▸ **Quoted text**:
## Begin

To collect data from the Year Book of International Organizations (the online version), I wrote an automated program to collect all the web pages from the Book's website. Below I will demonstrate how to use a web crawler to collect raw data (web pages).
To start off, import the packages that we need:
import urllib.request
Next, I use a simple web crawler to scrap all web pages on a web site:
i=0
while i < 68710:
i+=1
id_str=str(i+100000).lstrip('1')
id_str = "11000"+id_str
r = urllib.request.urlopen('http://ybio.brillonline.com/s/or/en/'+id_str).read()
w = open(id_str+".txt", 'w')
w.write(r)
w.close()
time.sleep(random.randint(0,60))
Data wrangling refers to the process by which we transform raw data to the kind of data format that contains the information we need for future analysis.
In this case, the raw data are HTML files, which are very difficult to be read by humans. Therefore, it is important to extract the information that is useful for us.
Therefore, there is a need to use HTML parsers to extract information that I need. I use a Python package "BeautifulSoup" to extract information from HTML files.
from bs4 import BeautifulSoup
import bs4 as bs
import pandas as pd
import os
import timeit
import re
Next, we parse all the HTML files to extract relevant information. There are details to take into accout while extracting information (in the first case, the information is names of international organizations). First, names have different formats, so it is necessary to eliminate all the extra, unnecessary characters. Second, one organization has multiple different names. To solve this problem, one would need to identify those redundant names.

## End

▸ **Description of the task**: Rewrite the paragraph of the web-scraping text above that begins "Next, we parse all the HTML files" as a brief list that keeps its main facts.

▸ **Recorded data**:
## Begin

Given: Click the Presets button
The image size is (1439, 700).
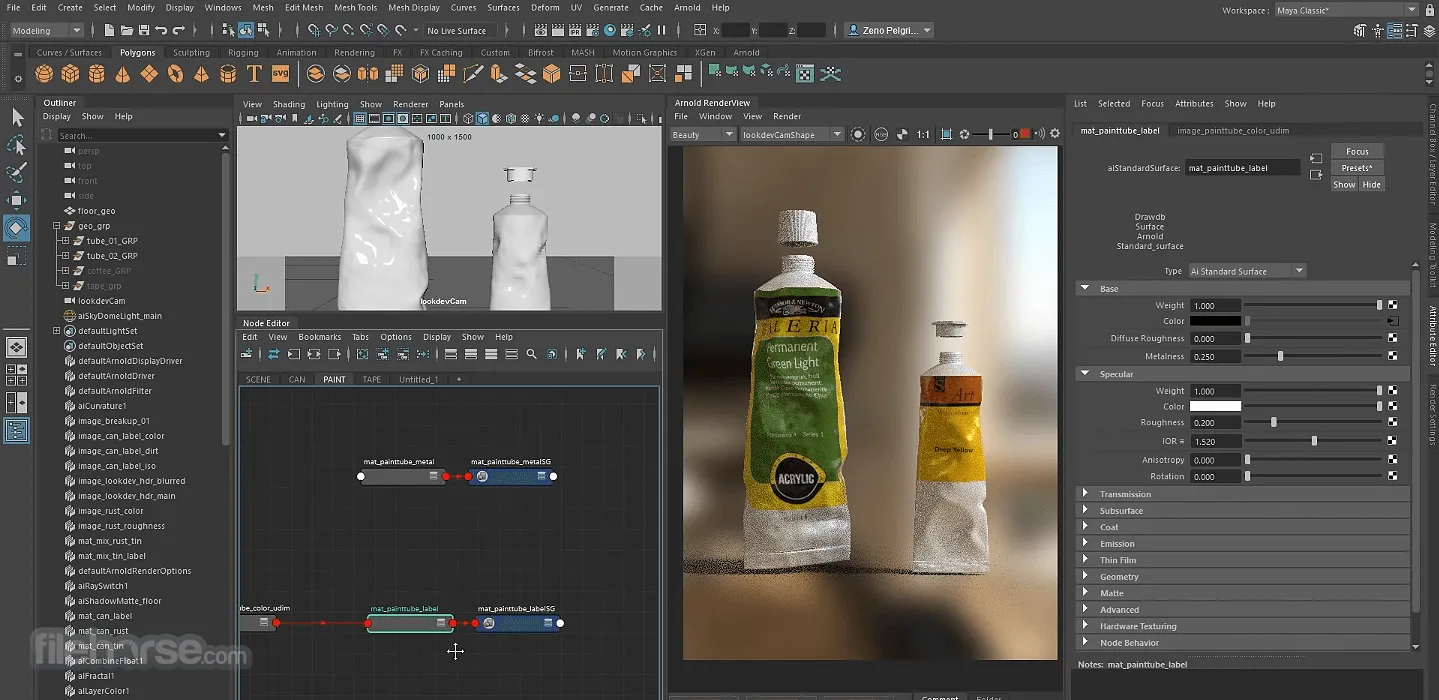Looking at the screenshot, I should (x=1356, y=168).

## End

▸ **Solution to this problem**:
- All HTML files are parsed to extract relevant information. In the first case, this is the names of international organizations.
- Names come in different formats, so all extra, unnecessary characters must be removed.
- One organization has multiple different names, so the redundant names need to be identified.